Era
stata nominata capo della nuova sede europea della importante
finanziaria orientale, che aveva deciso di aprire una banca a Milano
per iniziare a esplorare i mercati occidentali. Un incarico
prestigioso, una bella responsabilità. Lei era di buona famiglia
filippina, grossi armatori già ben proiettati nell'economia
mondiale, ottimi studi accademici in Inghilterra e negli States,
perfetta padronanza di più lingue, giovane, bella e in gran forma
fisica (faceva ginnastica tre volte alla settimana). Il lavoro era
partito alla grande, e lei si era dimostrata all'altezza della
situazione, oramai era qualche anno che si trovava in quella
posizione e tutto funzionava come doveva.
Ma,
si sentiva sola. Lontana da casa. Sul lavoro non dava confidenza,
bisogna mantenere i ruoli.
Una
mattina, in piazza Duomo, sotto i portici settentrionali le aveva
attaccato bottone uno di quegli ambulanti che stanno lì con una
seggiolina pieghevole, uno di quelli che fanno le caricature e
vendono i quadri con il bimbo vestito da Pierrot che piange. Era un
napoletano, simpatico, le regalò la sua caricatura, la fece ridere.
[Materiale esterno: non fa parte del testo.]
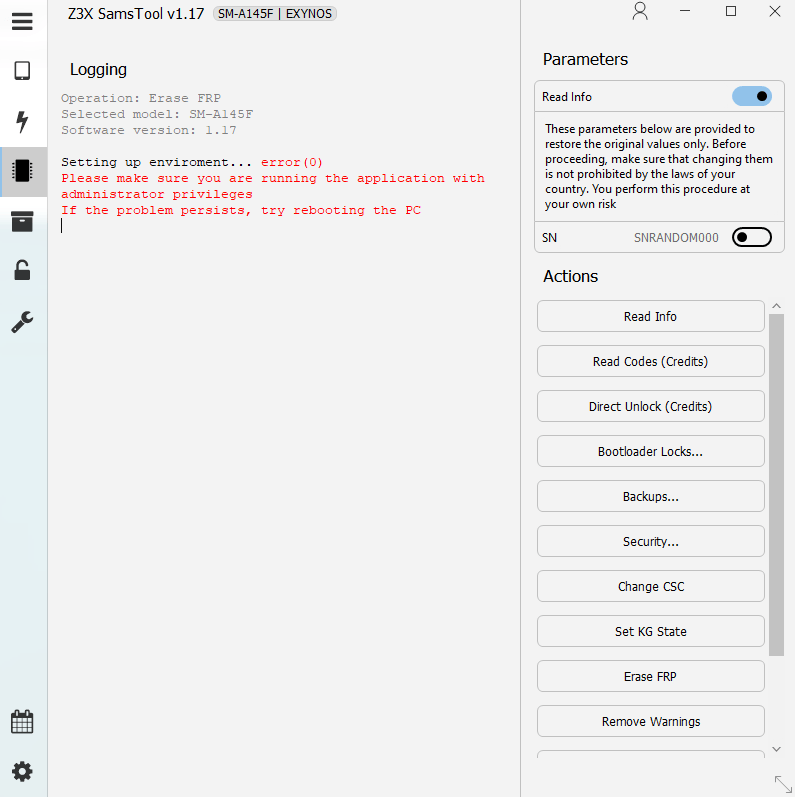
Task: Open the hamburger menu in the sidebar
Action: pyautogui.click(x=22, y=21)
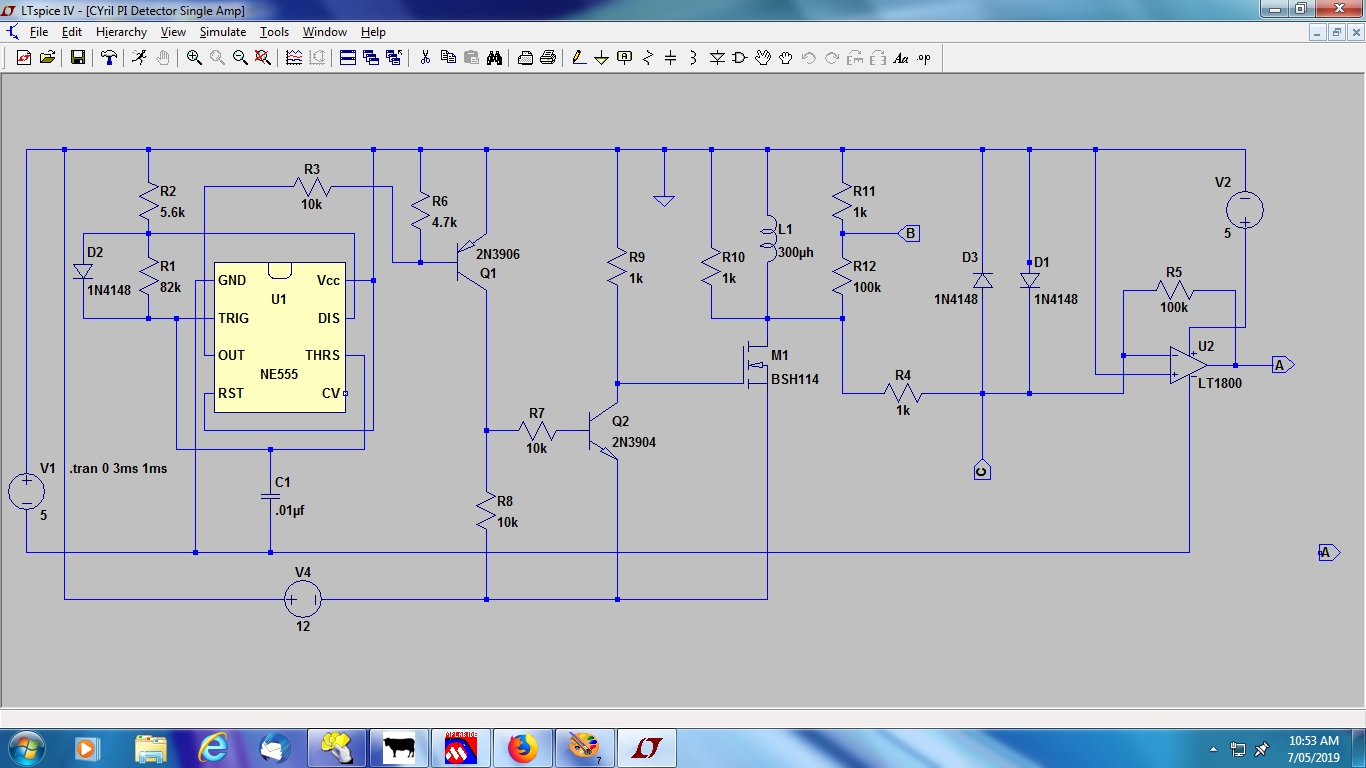Click the .tran 0 3ms 1ms directive
Screen dimensions: 1366x768
118,468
Si rincontrarono, iniziarono a frequentarsi. E dopo un po', fra la
disperazione e l'incredulità della famiglia, si sposarono anche, lei
fu irremovibile, al cuore non si comanda.
Lui
adesso sta tutto il giorno con l'accappatoio, i piedi nudi nelle
pantofole. Sua cugina di passaggio da Milano era andata a trovarli e
lui era sdraiato sul divano, si tagliava le unghie dei piedi. Alla
spesa e alla cucina ci pensa lei, lavora tutto il giorno in banca,
torna tardi la sera. Lui le caricature non le fa più, è un artista,
dice.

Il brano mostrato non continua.